An intelligence officer's whistleblower complaint that the Trump administration is holding Congress back refers to a telephone conversation that the President, a senior US intelligence officer familiar with the matter, had confirmed to NBC News on Wednesday night.
The Washington Post Citing two former US officials who were familiar with the matter, they first reported that the complaint had been reimbursed by an intelligence official who made a promise to Trump while communicating and interacting with one foreign leaders had been worried.
The fact that the complaint had been filed by a secret service The official was known, but the subject was a closely guarded secret.
An intelligence officer's announcement of a private phone call from the president would be an extraordinary development that would probably not have set a precedent in US history.
This was not immediately clear, with which foreign leader Trump spoke or what he promised to deliver, the post reported. The White House did not immediately respond to a request for comment.
The office of the National Intelligence Director Joseph Maguire and the office of Chairman of the Intelligence Committee of the House of Adam Ship had no opinion on the report on Wednesday evening.

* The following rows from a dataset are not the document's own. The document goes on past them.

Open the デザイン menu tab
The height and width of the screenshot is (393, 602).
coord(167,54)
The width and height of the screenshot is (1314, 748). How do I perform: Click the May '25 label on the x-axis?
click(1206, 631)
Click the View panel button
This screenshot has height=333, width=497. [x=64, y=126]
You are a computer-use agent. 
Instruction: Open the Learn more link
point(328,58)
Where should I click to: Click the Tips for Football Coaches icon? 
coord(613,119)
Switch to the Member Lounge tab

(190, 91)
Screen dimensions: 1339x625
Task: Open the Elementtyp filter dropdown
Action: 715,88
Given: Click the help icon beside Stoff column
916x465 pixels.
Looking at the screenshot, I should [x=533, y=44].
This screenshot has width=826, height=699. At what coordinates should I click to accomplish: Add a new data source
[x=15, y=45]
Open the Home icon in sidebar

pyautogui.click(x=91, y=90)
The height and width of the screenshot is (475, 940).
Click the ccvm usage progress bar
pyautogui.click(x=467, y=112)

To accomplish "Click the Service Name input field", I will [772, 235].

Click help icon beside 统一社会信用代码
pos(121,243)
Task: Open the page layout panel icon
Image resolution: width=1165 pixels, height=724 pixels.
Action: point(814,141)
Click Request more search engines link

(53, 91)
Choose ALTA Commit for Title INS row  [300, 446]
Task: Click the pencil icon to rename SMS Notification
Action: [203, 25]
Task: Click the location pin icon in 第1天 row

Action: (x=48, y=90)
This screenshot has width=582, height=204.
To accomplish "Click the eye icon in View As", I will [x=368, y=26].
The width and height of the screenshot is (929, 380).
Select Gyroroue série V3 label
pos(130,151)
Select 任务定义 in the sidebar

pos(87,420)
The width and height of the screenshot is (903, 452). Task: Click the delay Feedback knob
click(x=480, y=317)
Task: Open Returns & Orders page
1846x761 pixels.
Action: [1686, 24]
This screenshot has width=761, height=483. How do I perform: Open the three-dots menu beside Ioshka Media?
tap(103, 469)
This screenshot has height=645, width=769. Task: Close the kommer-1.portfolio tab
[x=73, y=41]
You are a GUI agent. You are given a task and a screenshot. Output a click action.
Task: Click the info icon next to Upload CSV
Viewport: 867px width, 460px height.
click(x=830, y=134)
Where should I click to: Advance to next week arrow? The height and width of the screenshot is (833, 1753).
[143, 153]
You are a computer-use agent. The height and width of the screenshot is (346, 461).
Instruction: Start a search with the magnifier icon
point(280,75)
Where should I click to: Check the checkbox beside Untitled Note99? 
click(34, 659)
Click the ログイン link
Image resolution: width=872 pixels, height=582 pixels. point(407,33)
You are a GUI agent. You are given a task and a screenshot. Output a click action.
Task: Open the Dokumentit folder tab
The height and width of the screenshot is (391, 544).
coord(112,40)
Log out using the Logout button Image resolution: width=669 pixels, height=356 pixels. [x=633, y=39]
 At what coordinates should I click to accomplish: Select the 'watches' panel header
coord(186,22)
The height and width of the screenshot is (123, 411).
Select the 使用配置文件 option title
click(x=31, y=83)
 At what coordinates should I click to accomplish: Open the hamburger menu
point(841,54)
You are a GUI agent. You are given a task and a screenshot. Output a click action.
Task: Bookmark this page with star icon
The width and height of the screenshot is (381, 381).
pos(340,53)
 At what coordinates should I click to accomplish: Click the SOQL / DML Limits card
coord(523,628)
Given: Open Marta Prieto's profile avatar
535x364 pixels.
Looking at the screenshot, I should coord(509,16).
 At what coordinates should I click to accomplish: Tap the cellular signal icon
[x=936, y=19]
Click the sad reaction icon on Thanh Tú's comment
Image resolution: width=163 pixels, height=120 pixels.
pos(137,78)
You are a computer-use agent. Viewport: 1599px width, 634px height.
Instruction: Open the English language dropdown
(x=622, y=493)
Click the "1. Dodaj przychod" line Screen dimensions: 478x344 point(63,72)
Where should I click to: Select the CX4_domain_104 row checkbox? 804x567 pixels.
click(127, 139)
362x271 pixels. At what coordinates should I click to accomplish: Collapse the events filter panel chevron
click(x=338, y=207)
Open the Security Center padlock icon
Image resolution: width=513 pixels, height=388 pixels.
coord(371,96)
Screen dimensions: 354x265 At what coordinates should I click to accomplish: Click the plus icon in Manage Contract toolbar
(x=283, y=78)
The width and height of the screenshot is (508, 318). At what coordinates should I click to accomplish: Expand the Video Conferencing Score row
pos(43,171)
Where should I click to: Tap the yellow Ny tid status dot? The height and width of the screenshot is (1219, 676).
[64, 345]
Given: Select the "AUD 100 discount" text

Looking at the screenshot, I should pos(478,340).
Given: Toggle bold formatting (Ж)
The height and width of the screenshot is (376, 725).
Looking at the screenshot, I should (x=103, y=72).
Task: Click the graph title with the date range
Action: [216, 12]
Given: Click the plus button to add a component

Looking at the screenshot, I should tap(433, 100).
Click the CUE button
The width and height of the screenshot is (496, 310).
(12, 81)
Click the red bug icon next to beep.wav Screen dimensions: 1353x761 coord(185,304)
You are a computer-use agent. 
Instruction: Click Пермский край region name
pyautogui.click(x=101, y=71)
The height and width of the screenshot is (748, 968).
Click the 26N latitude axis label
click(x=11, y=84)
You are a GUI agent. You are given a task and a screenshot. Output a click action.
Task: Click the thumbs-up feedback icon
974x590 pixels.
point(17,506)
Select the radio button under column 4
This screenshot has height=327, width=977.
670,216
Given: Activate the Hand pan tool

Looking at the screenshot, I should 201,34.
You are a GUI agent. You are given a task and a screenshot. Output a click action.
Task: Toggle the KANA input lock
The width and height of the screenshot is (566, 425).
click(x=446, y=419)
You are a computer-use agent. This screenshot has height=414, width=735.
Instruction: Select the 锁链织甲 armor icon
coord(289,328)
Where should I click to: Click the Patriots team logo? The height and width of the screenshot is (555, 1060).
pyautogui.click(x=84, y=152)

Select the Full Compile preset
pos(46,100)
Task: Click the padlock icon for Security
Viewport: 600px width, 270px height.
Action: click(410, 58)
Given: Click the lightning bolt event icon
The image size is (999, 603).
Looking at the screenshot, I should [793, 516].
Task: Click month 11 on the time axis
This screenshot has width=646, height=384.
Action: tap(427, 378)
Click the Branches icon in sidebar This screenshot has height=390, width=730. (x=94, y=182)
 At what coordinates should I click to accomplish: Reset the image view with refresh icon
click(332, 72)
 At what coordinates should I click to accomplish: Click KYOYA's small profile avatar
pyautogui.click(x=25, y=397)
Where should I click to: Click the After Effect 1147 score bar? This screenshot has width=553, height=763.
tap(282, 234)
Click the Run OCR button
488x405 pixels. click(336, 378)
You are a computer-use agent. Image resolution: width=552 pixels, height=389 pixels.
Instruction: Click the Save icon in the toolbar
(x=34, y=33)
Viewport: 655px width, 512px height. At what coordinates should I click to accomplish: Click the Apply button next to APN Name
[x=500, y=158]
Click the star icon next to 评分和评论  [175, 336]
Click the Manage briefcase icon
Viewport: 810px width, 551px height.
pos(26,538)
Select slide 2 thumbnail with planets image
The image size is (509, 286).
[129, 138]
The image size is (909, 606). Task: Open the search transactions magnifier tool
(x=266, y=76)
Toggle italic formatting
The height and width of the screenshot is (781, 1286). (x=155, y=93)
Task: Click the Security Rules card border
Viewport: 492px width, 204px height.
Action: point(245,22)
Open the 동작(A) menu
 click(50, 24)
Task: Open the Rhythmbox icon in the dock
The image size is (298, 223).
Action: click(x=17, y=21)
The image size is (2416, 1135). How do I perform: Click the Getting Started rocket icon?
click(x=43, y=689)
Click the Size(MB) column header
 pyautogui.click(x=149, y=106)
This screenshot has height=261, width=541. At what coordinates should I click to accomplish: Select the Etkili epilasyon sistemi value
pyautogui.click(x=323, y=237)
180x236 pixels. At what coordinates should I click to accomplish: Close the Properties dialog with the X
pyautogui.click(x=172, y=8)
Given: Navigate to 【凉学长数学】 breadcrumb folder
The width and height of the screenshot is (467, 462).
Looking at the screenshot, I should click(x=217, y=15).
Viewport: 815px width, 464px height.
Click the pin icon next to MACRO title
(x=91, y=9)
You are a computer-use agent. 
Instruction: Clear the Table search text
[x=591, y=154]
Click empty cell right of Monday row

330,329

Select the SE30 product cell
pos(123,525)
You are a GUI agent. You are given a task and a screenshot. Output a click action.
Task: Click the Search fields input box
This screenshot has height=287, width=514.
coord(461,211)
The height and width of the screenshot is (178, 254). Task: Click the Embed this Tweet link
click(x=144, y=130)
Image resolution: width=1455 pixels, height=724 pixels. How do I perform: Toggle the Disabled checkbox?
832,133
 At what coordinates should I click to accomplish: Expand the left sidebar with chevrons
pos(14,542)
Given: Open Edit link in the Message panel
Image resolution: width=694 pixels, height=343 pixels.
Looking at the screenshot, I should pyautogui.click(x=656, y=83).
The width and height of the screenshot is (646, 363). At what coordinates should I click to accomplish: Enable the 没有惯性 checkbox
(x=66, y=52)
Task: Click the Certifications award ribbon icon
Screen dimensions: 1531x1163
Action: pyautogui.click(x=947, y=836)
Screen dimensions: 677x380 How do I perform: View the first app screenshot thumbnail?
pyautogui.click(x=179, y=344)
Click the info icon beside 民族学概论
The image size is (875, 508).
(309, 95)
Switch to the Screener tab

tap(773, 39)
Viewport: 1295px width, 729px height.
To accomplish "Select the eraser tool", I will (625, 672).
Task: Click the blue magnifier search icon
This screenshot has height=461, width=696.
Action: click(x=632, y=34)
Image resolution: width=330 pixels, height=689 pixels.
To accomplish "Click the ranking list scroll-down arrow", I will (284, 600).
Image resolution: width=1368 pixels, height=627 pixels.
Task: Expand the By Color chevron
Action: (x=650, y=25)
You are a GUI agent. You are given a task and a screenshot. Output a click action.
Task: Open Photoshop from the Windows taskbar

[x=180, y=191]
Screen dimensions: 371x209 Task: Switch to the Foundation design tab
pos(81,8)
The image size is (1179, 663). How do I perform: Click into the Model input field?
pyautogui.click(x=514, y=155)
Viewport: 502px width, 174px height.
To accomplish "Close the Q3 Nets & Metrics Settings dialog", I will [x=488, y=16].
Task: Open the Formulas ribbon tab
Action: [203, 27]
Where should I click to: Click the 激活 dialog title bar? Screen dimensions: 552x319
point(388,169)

In recent days, the secret whistleblower complaint has been the subject of an increasingly fierce dispute between the incumbent intelligence chief and ship, who claims Maguire and requested a copy of the complaint. Maguire has agreed to testify publicly next week, Schiff announced Wednesday. "The committee attaches utmost importance to the protection of whistleblowers and their complaints to Congress."
The affair became public on Friday when Schiff announced that an unspecified complaint against whistleblower had been filed with the Inspector General of Intelligence. but was restrained by his committee. This independent watchdog considered the matter an "urgent concern" that he had by law passed on to Congressional intelligence committees.
But Maguire outvoted him in consultation with the Department of Justice according to a series of letters between a DNI lawyer and ship that were published.
Ship said it was illegal and caused the specter of coverup. The DNI argued that it was legal. Jason Klitenic, the DNI's General Counsel, said in a letter to Congressmen on Tuesday that the activity covered in the complaint contains "confidential and potentially privileged communications."
Schiff said Maguire had informed him that he was holding back the appeal due to a higher authority decision, but the DNI has not stated whether he acted on the order of the White House.